Causa da morte de Pedro Ferraz Correia dos Reis avançada pelas autoridades moçambicanas levanta dúvidas, o que motivou petição
Foto: BCI
Familiares e amigos lançaram uma petição após as autoridades moçambicanas confirmarem o alegado suicídio de Pedro Ferraz Correia dos Reis, administrador do BCI, contrariando a hipótese inicial de homicídio. O caso levanta dúvidas e indignação sobre a investigação.
A morte do cidadão português Pedro Ferraz Correia dos Reis, administrador executivo do Banco Comercial e de Investimentos (BCI), em Maputo, continua a gerar pedidos de esclarecimento. O Serviço Nacional de Investigação Criminal (Sernic) de Moçambique confirmou que se tratou de um suicídio, contrariando a primeira versão da Polícia, que apontava para homicídio.

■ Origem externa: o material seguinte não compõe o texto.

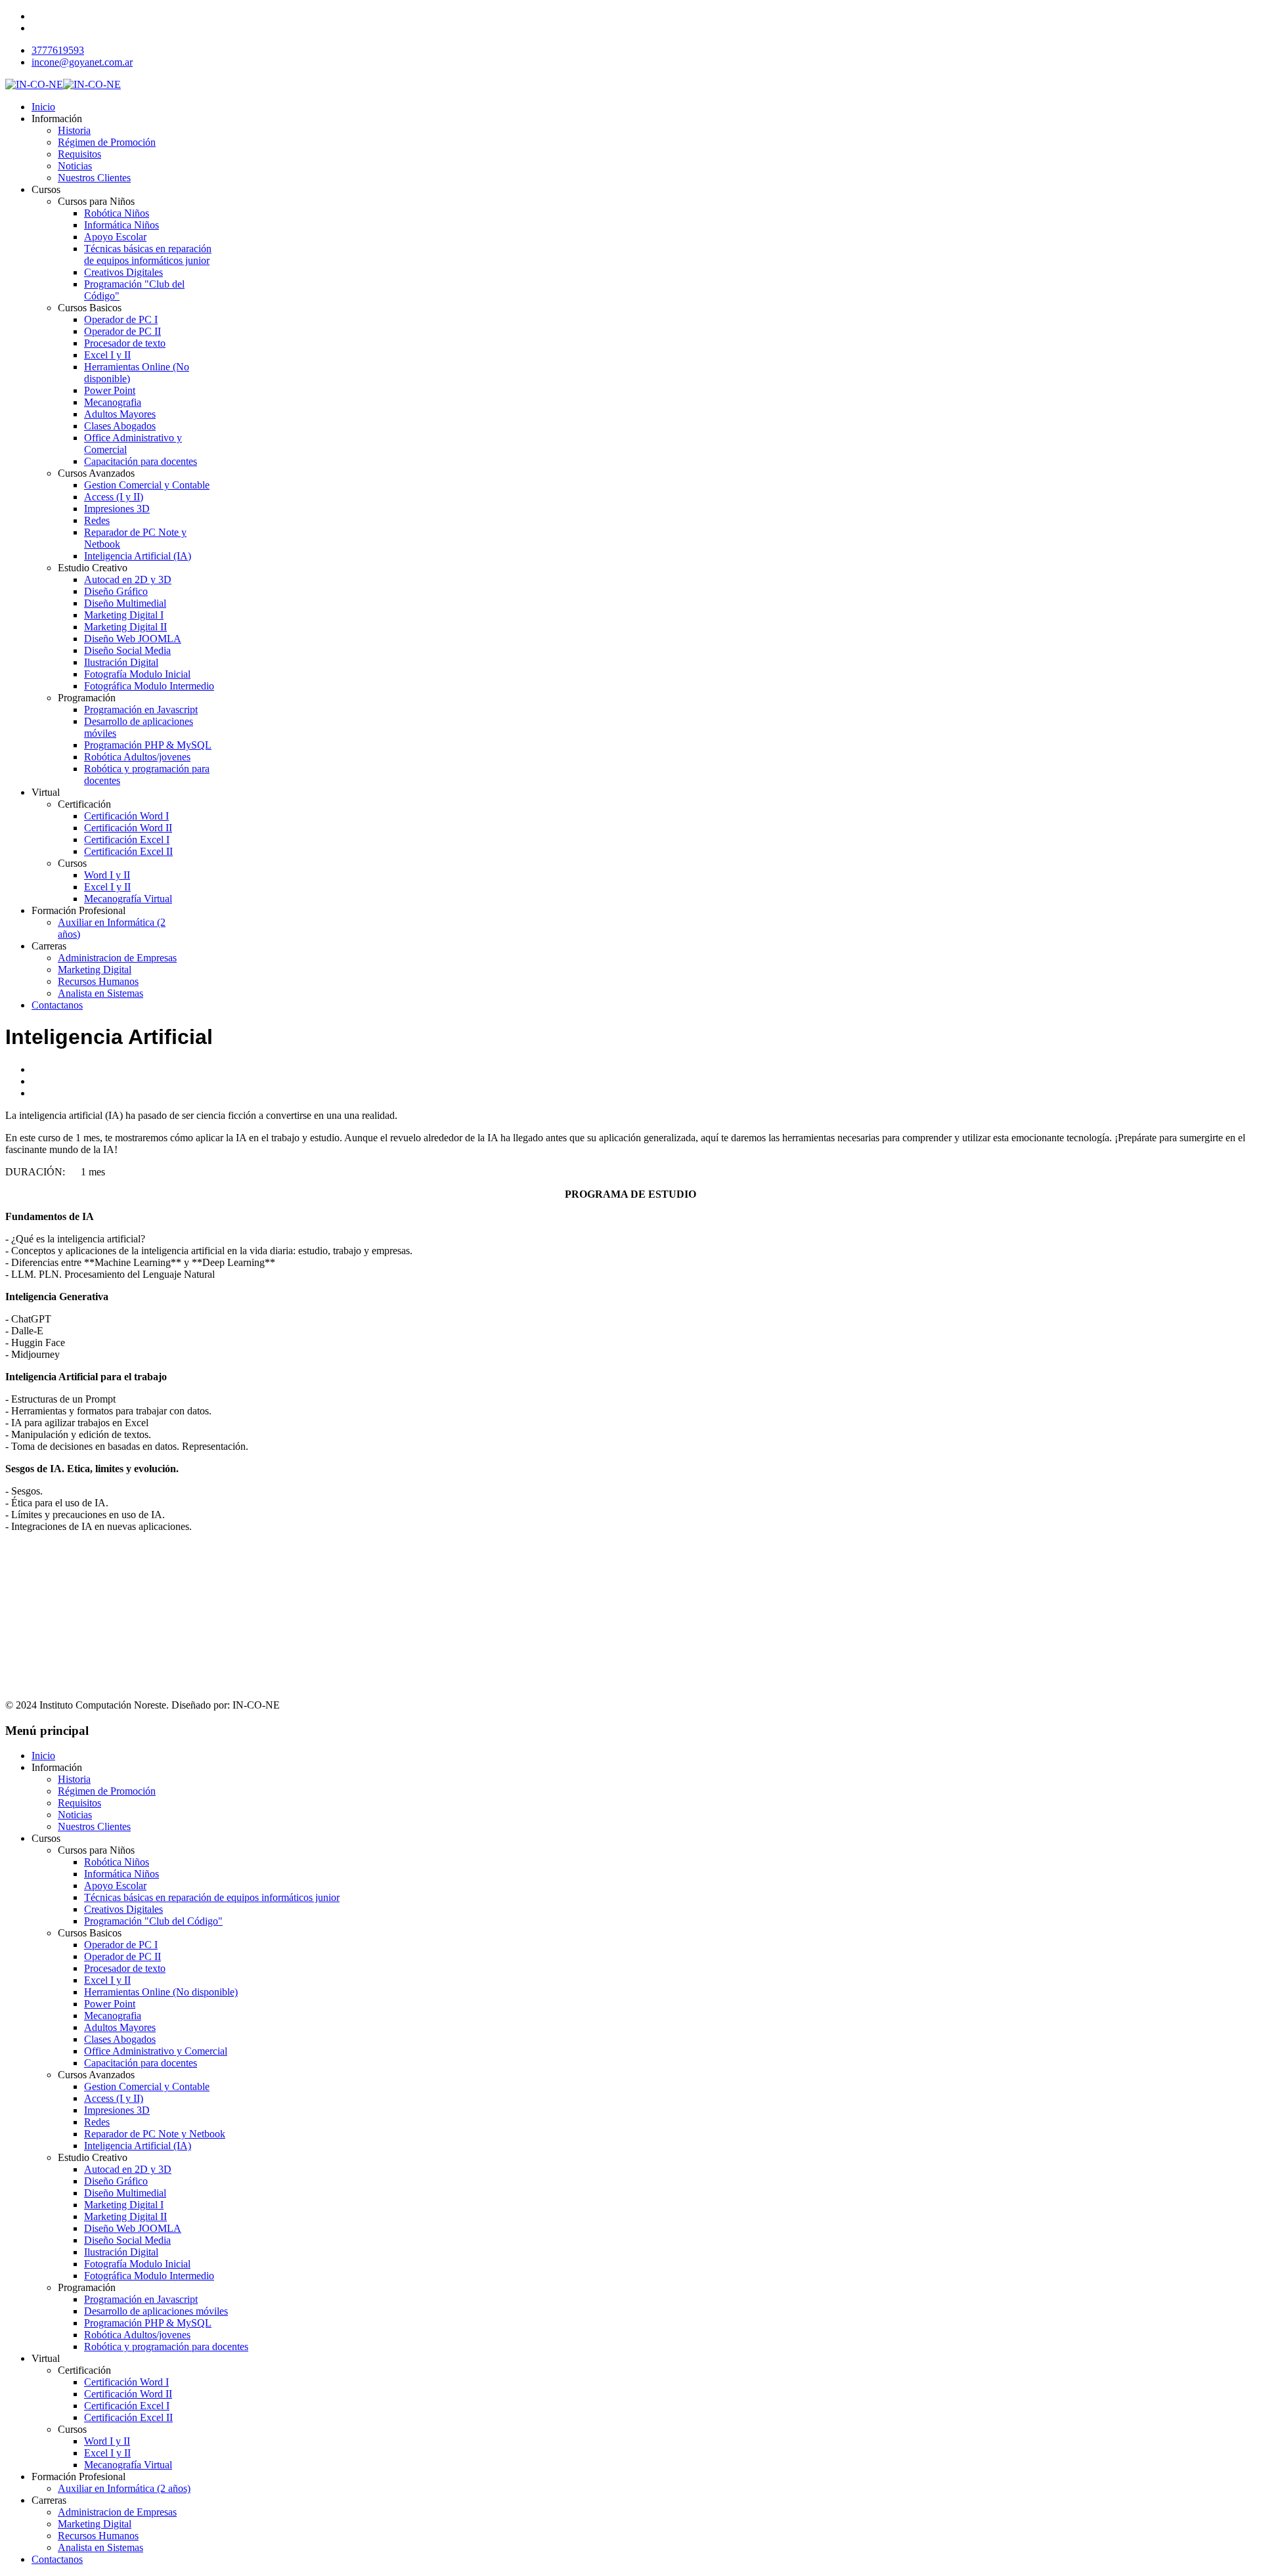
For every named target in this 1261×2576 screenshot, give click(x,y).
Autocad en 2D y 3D (127, 579)
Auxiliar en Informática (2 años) (124, 2488)
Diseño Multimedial (125, 603)
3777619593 (58, 50)
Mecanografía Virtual (128, 898)
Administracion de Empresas (117, 957)
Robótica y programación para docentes (166, 2346)
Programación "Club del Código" (153, 1921)
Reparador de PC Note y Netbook (154, 2133)
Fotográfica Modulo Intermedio (149, 685)
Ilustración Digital (121, 662)
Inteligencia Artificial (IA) (137, 555)
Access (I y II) (113, 496)
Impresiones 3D (117, 508)
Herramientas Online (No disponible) (161, 1991)
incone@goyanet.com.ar (82, 62)
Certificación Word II (128, 827)
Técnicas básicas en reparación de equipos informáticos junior (147, 254)
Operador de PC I (121, 319)
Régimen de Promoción (107, 142)
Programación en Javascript (141, 709)
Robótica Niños (116, 213)
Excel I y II (107, 354)
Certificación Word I (126, 815)
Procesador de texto (125, 343)
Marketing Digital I (124, 615)
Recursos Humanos (98, 981)
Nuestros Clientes (94, 177)
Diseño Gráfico (116, 591)
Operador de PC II (122, 331)
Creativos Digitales (123, 272)
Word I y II (107, 875)
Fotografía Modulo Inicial (137, 674)
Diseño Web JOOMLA (132, 638)
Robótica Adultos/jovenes (137, 756)
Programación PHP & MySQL (147, 745)
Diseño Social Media (127, 650)
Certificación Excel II (128, 851)
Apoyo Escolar (115, 236)
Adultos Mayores (120, 414)
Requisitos (79, 154)
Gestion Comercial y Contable (147, 485)
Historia (74, 130)
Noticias (75, 165)
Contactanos (57, 1005)
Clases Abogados (120, 425)
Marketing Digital (94, 969)
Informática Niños (121, 224)
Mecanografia (112, 402)
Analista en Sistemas (100, 993)
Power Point (109, 390)
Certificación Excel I (126, 839)
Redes (97, 520)
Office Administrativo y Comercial (155, 2051)
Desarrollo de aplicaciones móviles (156, 2311)
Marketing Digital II (125, 626)
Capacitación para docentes (140, 461)
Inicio (43, 106)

O caso ocorreu na noite de 19 de janeiro, numa unidade hoteleira da capital moçambicana. Em conferência de imprensa, o porta-voz do Sernic, Hilário Lole, afirmou que "não havia dúvidas nenhumas, até ao presente momento, de tratar-se de um caso de suicídio, não homicídio", garantindo que o trabalho foi realizado em coordenação com a Medicina Legal do Hospital Central de Maputo e com magistrados do Ministério Público.
Segundo a reconstituição apresentada, Pedro Ferraz Correia dos Reis terá saído do local de trabalho pelas 14 horas, dirigindo-se a casa, onde retirou uma faca da cozinha. De seguida, deslocou-se a estabelecimentos comerciais na marginal de Maputo, onde adquiriu mais duas facas, encontradas posteriormente no interior da viatura, e um veneno para ratos. De acordo com o Sernic, foram detetadas "partes dessa substância no seu organismo, mediante aquilo que foi feito exame médico legal".

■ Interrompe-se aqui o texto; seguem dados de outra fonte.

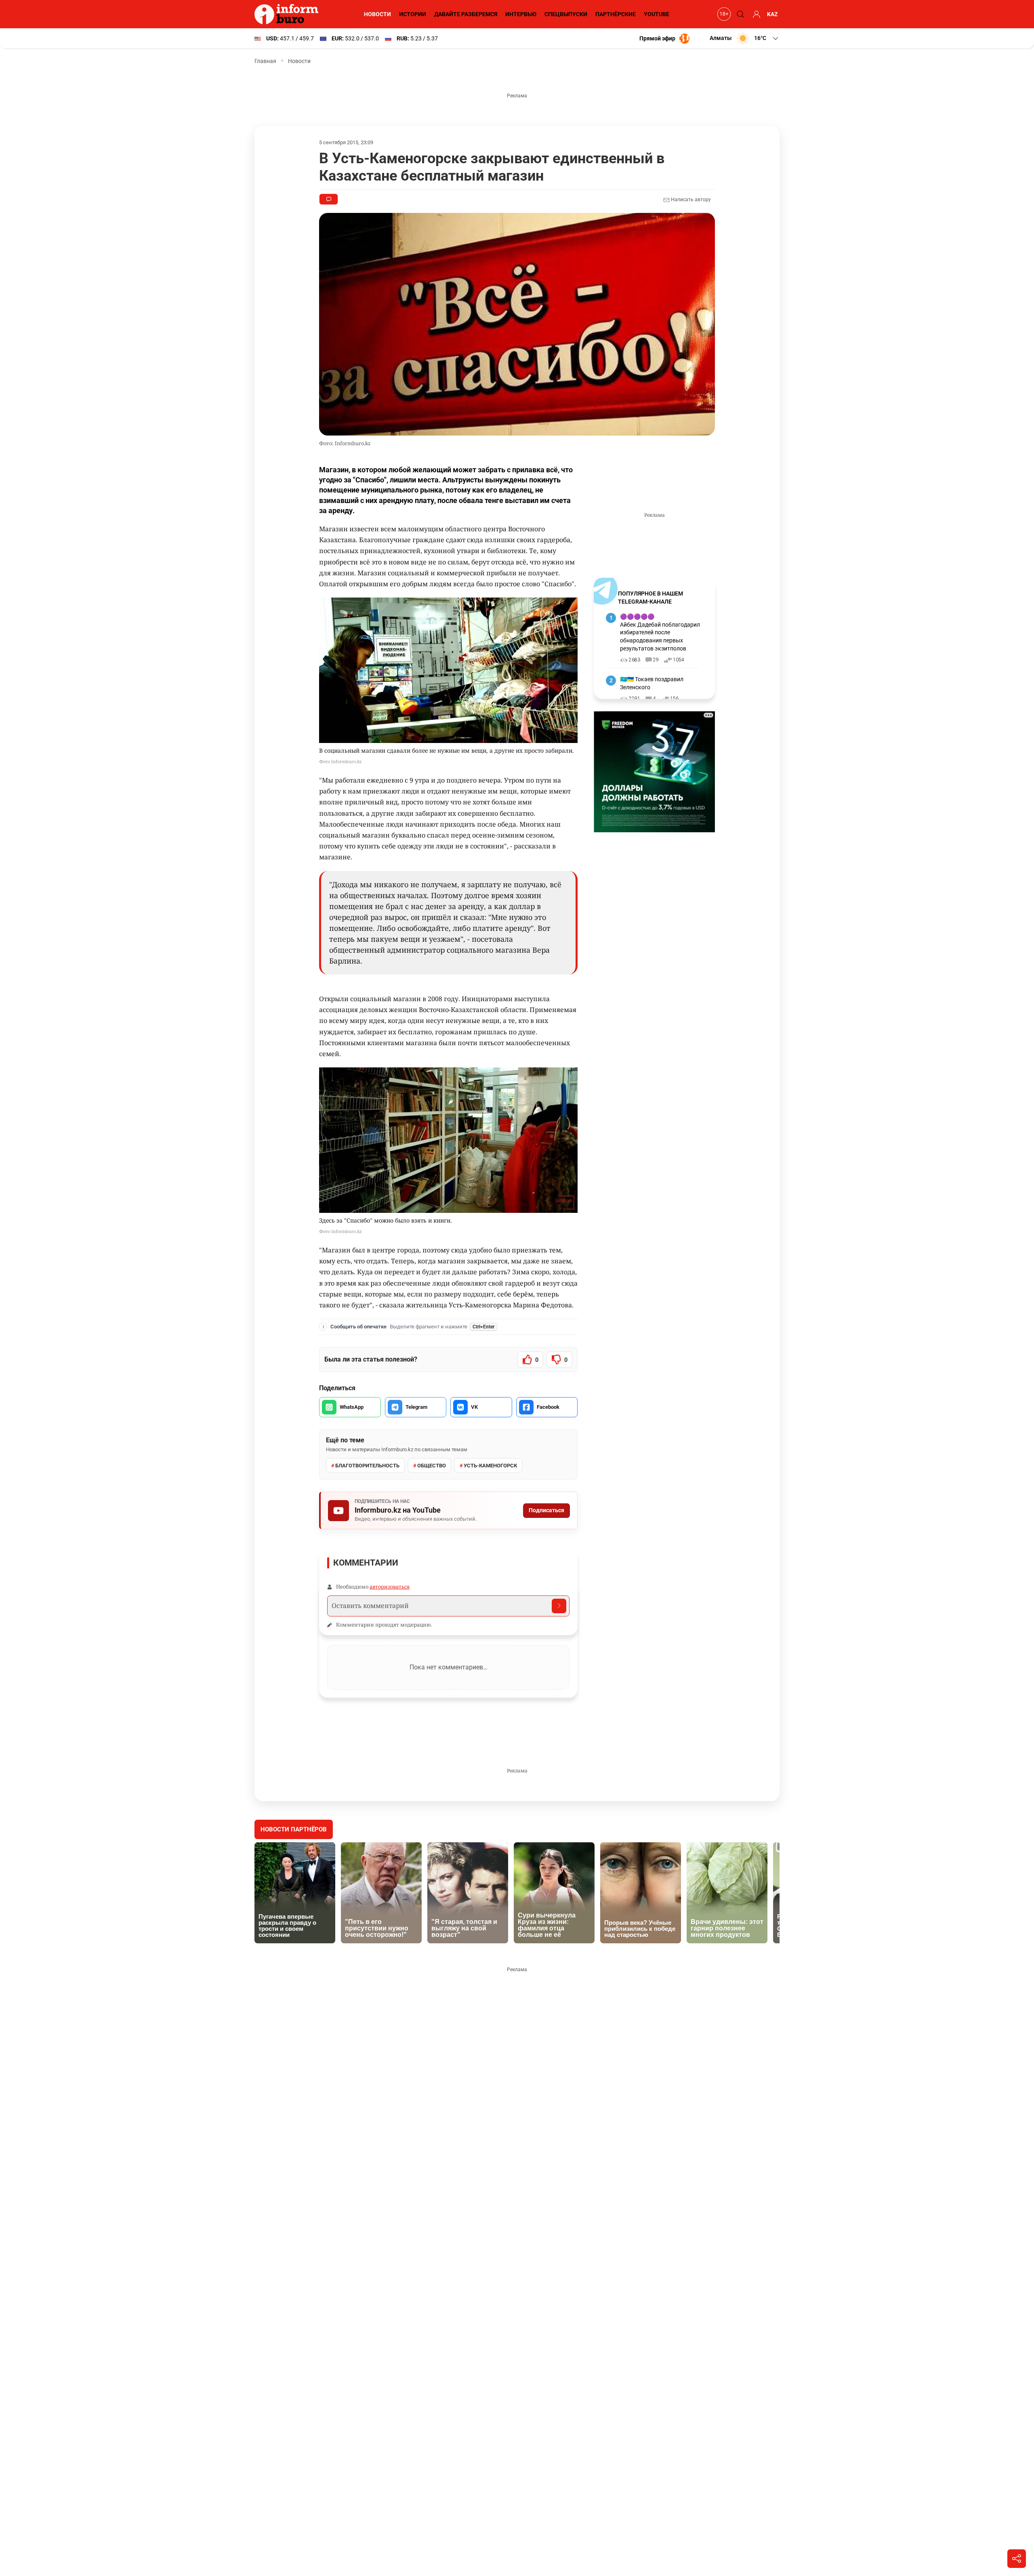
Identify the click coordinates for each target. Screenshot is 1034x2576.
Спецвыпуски (565, 14)
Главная (265, 61)
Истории (412, 14)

Contradições e contestação pública
Antes desta versão, a porta-voz da Polícia da República de Moçambique em Maputo, Marta Pereira, tinha confirmado à Lusa tratar-se de "um homicídio voluntário", referindo que o crime ocorreu pelas 23.46 horas e que estavam a ser analisadas imagens de videovigilância do hotel. A alteração da tese oficial em poucas horas alimentou dúvidas e críticas.
O Sernic sustenta possuir imagens que comprovam todo o itinerário do gestor, desde a saída do trabalho até ao hotel, bem como evidências de que, já no interior da unidade hoteleira, a vítima desferiu "vários golpes" em diferentes partes do corpo, incluindo pulsos, coxas (inicialmente referiu "costas"), pescoço e região do peito, antes de morrer.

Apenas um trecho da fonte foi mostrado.